The declaration was made late Thursday in a resolution adopted by African health ministers at the WHO's regional committee's 55th session, held in the Mozambican capital of Maputo.
"The declaration has been taken that TB is to be declared an emergency in Africa," said Mario Raviglione, the WHO's Stop TB department director. "The resolution urges among other things, immediate measures by member states to implement emergency strategies and to intensify actions in the fight against the disease," he told AFP from Maputo.
TB, a bacterial lung disease, is the world's second largest infectious killer after HIV/AIDS, causing an estimated two million deaths every year, according to WHO figures - more than half a million of these occurring in Africa.
It is also the largest cause of death among people living with HIV/AIDS on the continent.
In African countries with high rates of HIV and AIDS the number of tuberculosis cases are rocketing as opposed to the rest of the world, where rates have remained fairly constant or are even on the decline.
Raviglione said that a range of actions had been decided on by the meeting of the health ministers, based on a two-year "blueprint" developed by the global Stop TB partnership which comprises more than 400 organisations joining the fight against the lung infection.
The "blueprint" for the fight against the disease was finalised in Addis Ababa in May, Raviglione said, and this year and will require 1.1 billion dollars (893 million euros) in new funding.
The Maputo declaration called for the rapid improvement of TB detection and treatment in combination with anti-retroviral drugs for AIDS treatment, the expansion of national partnerships and recruitment of more trained staff and halting a "brain-drain from the continent."
"This declaration will help us on two major fronts: first it gives us a tool to negotiate (the seriousness of the disease) in endemic countries; and secondly it will help in donor countries as a weapon to mobilise additional resources," Raviglione said.

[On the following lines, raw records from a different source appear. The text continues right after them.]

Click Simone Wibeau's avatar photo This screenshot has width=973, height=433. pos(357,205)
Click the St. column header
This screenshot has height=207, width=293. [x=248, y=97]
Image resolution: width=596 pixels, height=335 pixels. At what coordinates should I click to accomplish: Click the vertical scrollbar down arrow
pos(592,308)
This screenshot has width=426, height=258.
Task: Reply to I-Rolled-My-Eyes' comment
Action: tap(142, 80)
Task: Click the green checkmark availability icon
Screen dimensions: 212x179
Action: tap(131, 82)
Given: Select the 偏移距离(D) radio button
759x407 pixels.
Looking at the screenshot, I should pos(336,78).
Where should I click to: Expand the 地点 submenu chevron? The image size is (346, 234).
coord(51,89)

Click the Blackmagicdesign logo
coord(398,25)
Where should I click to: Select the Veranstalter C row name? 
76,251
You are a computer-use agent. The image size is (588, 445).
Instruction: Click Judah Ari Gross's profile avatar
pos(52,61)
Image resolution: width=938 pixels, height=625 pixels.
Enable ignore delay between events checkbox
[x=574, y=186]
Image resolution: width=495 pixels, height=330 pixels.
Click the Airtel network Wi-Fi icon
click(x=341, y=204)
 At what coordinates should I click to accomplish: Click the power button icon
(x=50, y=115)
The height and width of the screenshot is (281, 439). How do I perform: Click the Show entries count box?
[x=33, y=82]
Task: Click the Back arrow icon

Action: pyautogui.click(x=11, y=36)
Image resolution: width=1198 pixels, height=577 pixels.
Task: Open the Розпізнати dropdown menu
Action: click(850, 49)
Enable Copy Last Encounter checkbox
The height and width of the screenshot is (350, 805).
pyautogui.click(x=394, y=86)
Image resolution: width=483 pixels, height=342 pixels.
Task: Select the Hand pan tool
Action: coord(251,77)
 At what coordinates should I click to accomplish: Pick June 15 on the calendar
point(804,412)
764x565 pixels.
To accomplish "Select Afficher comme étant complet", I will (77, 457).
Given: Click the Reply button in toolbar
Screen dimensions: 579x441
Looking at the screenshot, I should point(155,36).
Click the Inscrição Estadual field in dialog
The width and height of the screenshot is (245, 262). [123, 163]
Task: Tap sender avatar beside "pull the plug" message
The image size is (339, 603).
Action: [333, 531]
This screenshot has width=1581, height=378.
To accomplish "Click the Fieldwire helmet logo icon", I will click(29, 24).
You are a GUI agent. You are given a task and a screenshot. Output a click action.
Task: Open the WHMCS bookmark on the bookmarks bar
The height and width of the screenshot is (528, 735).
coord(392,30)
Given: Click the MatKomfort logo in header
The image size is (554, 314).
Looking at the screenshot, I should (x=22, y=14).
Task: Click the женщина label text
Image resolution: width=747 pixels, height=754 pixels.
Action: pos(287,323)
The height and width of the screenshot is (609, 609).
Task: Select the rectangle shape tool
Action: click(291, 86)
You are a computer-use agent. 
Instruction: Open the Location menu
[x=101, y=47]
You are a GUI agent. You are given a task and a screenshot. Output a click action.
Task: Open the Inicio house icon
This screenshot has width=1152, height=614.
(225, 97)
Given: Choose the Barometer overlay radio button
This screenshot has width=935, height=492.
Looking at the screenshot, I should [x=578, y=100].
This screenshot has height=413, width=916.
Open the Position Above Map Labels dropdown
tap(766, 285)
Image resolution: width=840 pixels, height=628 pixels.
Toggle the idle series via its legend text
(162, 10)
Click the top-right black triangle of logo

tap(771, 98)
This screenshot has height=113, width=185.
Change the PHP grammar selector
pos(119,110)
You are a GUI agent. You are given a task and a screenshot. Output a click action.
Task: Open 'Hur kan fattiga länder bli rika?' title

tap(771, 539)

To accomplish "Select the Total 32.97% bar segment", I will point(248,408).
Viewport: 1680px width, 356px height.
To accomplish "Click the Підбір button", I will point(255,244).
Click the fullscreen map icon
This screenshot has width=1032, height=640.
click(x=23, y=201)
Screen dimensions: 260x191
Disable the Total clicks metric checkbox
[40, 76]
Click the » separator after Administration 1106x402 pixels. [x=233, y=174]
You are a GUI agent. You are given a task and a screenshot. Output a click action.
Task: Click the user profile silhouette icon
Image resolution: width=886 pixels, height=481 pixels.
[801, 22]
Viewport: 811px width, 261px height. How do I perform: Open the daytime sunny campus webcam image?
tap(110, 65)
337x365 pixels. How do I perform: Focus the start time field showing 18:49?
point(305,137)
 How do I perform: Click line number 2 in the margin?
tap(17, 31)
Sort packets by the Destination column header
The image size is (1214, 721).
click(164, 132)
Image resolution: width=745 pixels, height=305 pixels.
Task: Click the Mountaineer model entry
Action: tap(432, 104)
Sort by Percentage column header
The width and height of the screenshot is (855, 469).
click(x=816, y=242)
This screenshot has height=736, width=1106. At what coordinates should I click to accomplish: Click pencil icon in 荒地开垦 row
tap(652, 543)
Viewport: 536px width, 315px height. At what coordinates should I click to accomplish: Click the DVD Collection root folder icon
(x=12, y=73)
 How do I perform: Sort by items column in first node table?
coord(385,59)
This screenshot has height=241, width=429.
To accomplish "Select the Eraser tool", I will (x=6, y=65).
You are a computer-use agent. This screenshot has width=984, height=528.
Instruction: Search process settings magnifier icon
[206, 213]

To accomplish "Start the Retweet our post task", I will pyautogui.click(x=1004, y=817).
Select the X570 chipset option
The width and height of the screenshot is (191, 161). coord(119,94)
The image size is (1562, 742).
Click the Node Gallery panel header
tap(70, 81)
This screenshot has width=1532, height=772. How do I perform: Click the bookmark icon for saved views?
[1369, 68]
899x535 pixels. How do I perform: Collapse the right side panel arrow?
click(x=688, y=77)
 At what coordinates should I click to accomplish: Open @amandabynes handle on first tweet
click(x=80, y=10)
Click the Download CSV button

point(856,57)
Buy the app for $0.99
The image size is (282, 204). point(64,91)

"The fact that the ministers agreed that TB should be declared a health emergency in Africa shows that there is real political commitment to fight it," added Patrick Bertrand, spokesman for the Massive Effort Campaign organisation which fights TB, malaria and HIV/AIDS across the globe.
Among some of the constraints cited in Maputo in fighting tuberculosis were the financial support that African countries and donors alike were giving to TB control.
Of nine countries in Africa with the highest TB rates, only Ethiopia and Mozambique had control programmes that were close to being fully-funded.